Ana Bejarano Ricaurte
El viernes pasado, en medio de negociaciones frenéticas, se anunció el ungido de Cristina Fernández de Kirchner para las elecciones presidenciales en Argentina: Sergio Massa. El peronismo busca a alguien que tal vez pueda ganar y superar la pobre gestión y aguada imagen de Alberto Fernández, a quien nadie le cree (ni los mismos que lo pusieron ahí). En el escenario electoral se avizora a Patricia Bullrich, en representación del Macrismo y a Javier Milei, otro muñequito delirante y peligroso de la antipolítica latinoamericana. Se avecinan unas elecciones tensionantes por el Río de la Plata, pero parecería ser el panorama corriente desde hace décadas en ese país.
Es una nación fraccionada en donde la opinión pública decidió recluirse en nichos del pensamiento. La división peronismo y macrismo, antes con otros rótulos, fue acertadamente descrita por el periodista Jorge Lanata desde 2013: “hay como una división irreconciliable en la Argentina, a esa división yo la llamo la grieta. Y yo realmente creo que la grieta es lo peor que nos pasa (…) Nadie tiene el copyright de la verdad”.
Esa fue la definición de Lanata para lo que ahora los científicos sociales han rotulado con el aburrido nombre de la polarización. En la Argentina la polarización dividió también al periodismo, o tal vez fue el atrincheramiento de los medios de comunicación en una guerra discursiva la que terminó de marcar la grieta social. Una prensa que no fue capaz de reconocer su papel en la dictadura de la Junta Militar, que después se atomizó en periodismo militante; reporteros investigativos silenciados en grandes medios cooptados por los poderes económicos. Una opinión pública mareada entre visiones partidistas en donde se diluye la posibilidad de acceder a la verdad. Un interés social desamparado porque el periodismo se ocupa, con pocas excepciones, de avanzar ideologías en lugar de auscultar al poder.
En Colombia, la presidencia de Gustavo Petro sí que ha hecho visible esa rendija. Las recientes marchas nacionales en contra y en favor del gobierno, ambas concurridas pero al final lánguidas y poco demostrativas de sentimientos contundentes, son una representación acertada de esos nichos ideológicos.
La polarización criolla es un fenómeno alimentado por muchos elementos, ahora bajo consumo de esteroides. Unos medios de comunicación incapaces de hacer procesos de memoria y de verdad; de reconocer su papel en desastres históricos. Periodismo sesgado y militante, no como en Argentina donde por lo menos se reconocen como tal ante su audiencia, sino con ropajes desgastados e inmerecidos de neutralidad y veracidad. Un Presidente paranoico y convencido de que podrá imponer su verdad directamente a la gente a través del canto del pajarito azul de Twitter. Una opinión pública que sataniza al contrario; que generaliza y encasilla con pasmosa facilidad.
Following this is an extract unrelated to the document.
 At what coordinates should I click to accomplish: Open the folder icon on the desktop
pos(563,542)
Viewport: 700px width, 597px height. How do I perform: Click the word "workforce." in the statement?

Claro que el descredito del periodismo profundiza la grieta, porque ya no hay fuentes para acceder a la verdad. Pero lo hacen también los líderes políticos incapaces de dialogar o debatir álgida pero justamente con el contrario, los que instrumentalizan a la protesta social para hacer montajes de la realidad. Por ese hoyo se escurre la posibilidad de una democracia vigorosa, porque lo que la grieta divide no es realmente las tendencias políticas sino el diálogo. Nadie se escucha entre sí, cualquier acto o propuesta del contrario es percibido con disgusto y desconfianza.
Hay escenarios en dónde se percibe con facilidad la grieta, como las redes sociales. Pero, como dijo Lanata: “La grieta ya no es política, es cultural. Tiene que ver con cómo vemos el mundo. Ha separado amigos, hermanos, parejas, compañeros de laburo”. La división que desde ya se siente en hogares y oficinas colombianas. La incapacidad de contemplar las ideas contrarias. Y no es cuestión de eliminar el disenso, se trata de enaltecerlo, de ser capaces de disentir sin tener que inventarse una realidad paralela, sin tener que desconocer el derecho de los opositores a existir en el debate político.
Y ya sé lo aburrido que suena esto, porque es más emocionante atrincherarse, es más lucrativo para los medios de comunicación mercadear catástrofes; es más fácil vender populismos si se es dueño exclusivo de la verdad. El problema es que por la grieta se escurre la salud de la democracia, de la sociedad e incluso la de los mismos que ayudan a cavarla. La grieta atraviesa y entrecorta el camino hacia el progreso económico, hacia la justicia social, hacia la continuidad de políticas púbicas en beneficio de la gente. Y así nos tendrán mareados entre marchas y arengas que solo han servido para evitar el intercambio real de ideas.
El mismo Lanata parecer haber caído por la grieta que acuñó, pues tras una importante carrera periodística ahora es percibido por muchos como un operador más de la desinformación que vende el grupo Clarín, otrora consentido de la dictadura. Nadie escapa a la grieta, ni el señor que se la inventó.